> **Directive**
Carry on the essay about motherhood and the Ladies Pond ducklings, writing the next part after its last sentence.

> **Excerpted text**
--*--

Today is a special day for me as exactly 20 years ago I gave birth to my youngest daughter – on 25.05.2005 – and today is 25.05.2025. (I do love a bit of number magic….)
It feels like a moment to get the baby of the fam to double figures; we celebrated with a mighty pink Primrose Bakery cake (her fave) and a trip to Lina Stores for truffle pasta (SO good). There’s an old truism that you are only as ever as happy as your least happy child – and conversely their happiness and flourishing is bonus sweetness.
The ups…and downs of motherhood
I’ve been noodling around the ups and downs of mothering during my daily swims. It’s duckling season and, given our quacking friends are super-tame at the Ladies Pond, I get an up-close-and-personal encounter with duck family dynamics every day. Like in all families, it’s an emotional rollercoaster.
On Monday, there were 12 fluffy Coot ducklings, escorted around the yellow flag irises and lily pads by their proud mama. But then the heron and the seagulls arrived and by Wednesday there were only 2 babies left, their mum a bag of nerves chirruping heartbreakingly at the chicks, trying to keep them safe. My heart went out to the poor mum as I watched her being chivvied by other ducks, pecked at by a gull and then swooped on by a heron. Yes, nature, red in tooth and claw: I watched it munch one of the last ducklings for its lunch. Oh no!
Maybe I was over-identifying with mama duck’s trauma but if so, I wasn’t the only one.
The ladies were splashing water at the gulls to try and protect the chicks, the lifeguards getting on their paddle boards to see off the heron. All in vain: At time of writing, the chicks are all gone.

--*--

> **Given data**
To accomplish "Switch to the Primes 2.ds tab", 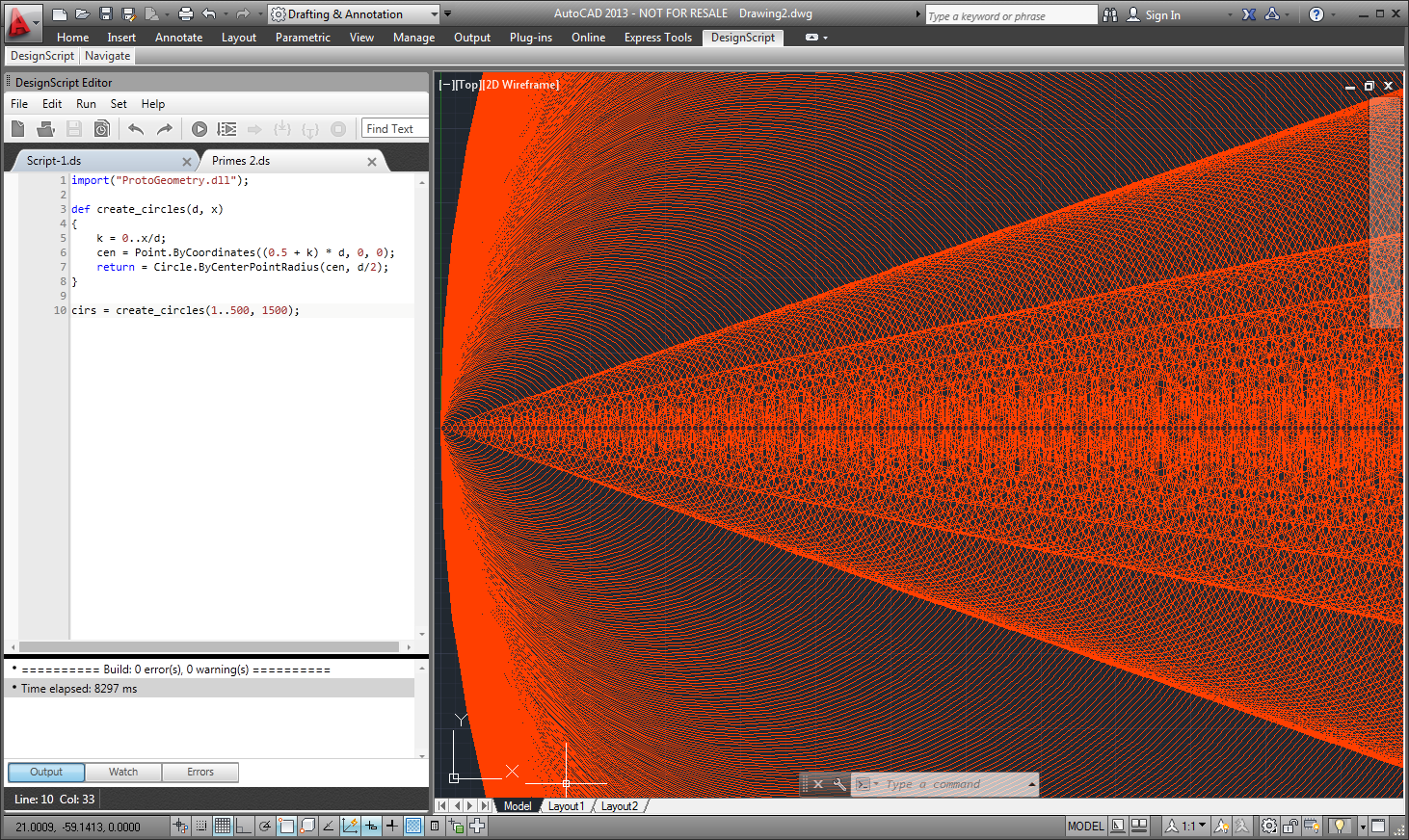I will click(241, 161).
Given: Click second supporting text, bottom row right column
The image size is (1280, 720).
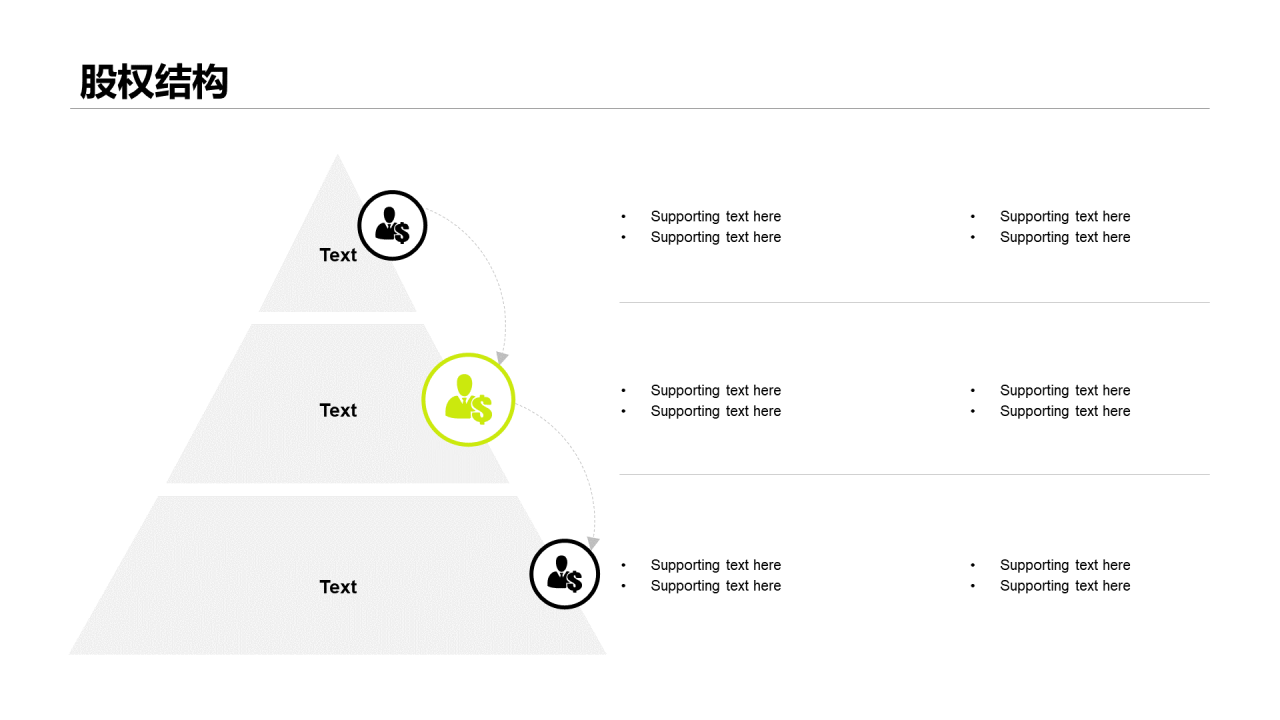Looking at the screenshot, I should (x=1065, y=586).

--*--

> **Task result**
I couldn’t help noticing that duckling-gate was also accompanied by human mums freaking out about GCSEs and A levels. Exam season is in full flow – and it’s a big strain on the parents too.
If you are holding the ring while your kids buckle down (or not), I send you love and fortitude for the half term break. Remember: This too shall pass. Keep buying the biscuits and making the tea. I spent hours during exam season just sitting on their beds, often holding a foot, or just being there while they revised. Contact comfort. Having lived through A levels and GCSEs twice, (not to mention prelims and finals), all I can say is, it’s shit, but at least they aren’t being gobbled by a heron!

Me and Cherie (Blair)
Last weel I went to see one of the most famous working-mother of the last few decades, Cherie Blair KC, talking about her foundation, named appropriately enough The Cherie Blair Foundation for Women. It helps female entrepreneurs all over the world build and scale businesses. This isn’t micro-finance but proper support and access to finance and mentoring.
Cherie was hilarious about her early days at the bar. “In all my pupillage [barrister training] I never saw a female litigant,” she said. She added that at one seminar at London University, the senior barrister taking the lesson told the women present, “I know you are only here because you want to bag a rich husband.” At least that kind of publicly egregious sexism is a thing of the past.
But she also noted that despite women entering the legal profession in higher numbers than men for a while now, the top it is still stubbornly male. It is always a treat to see a woman close up you have admired for decades. Cherie – who got the highest First in her year and is one of our finest legal minds – did not disappoint.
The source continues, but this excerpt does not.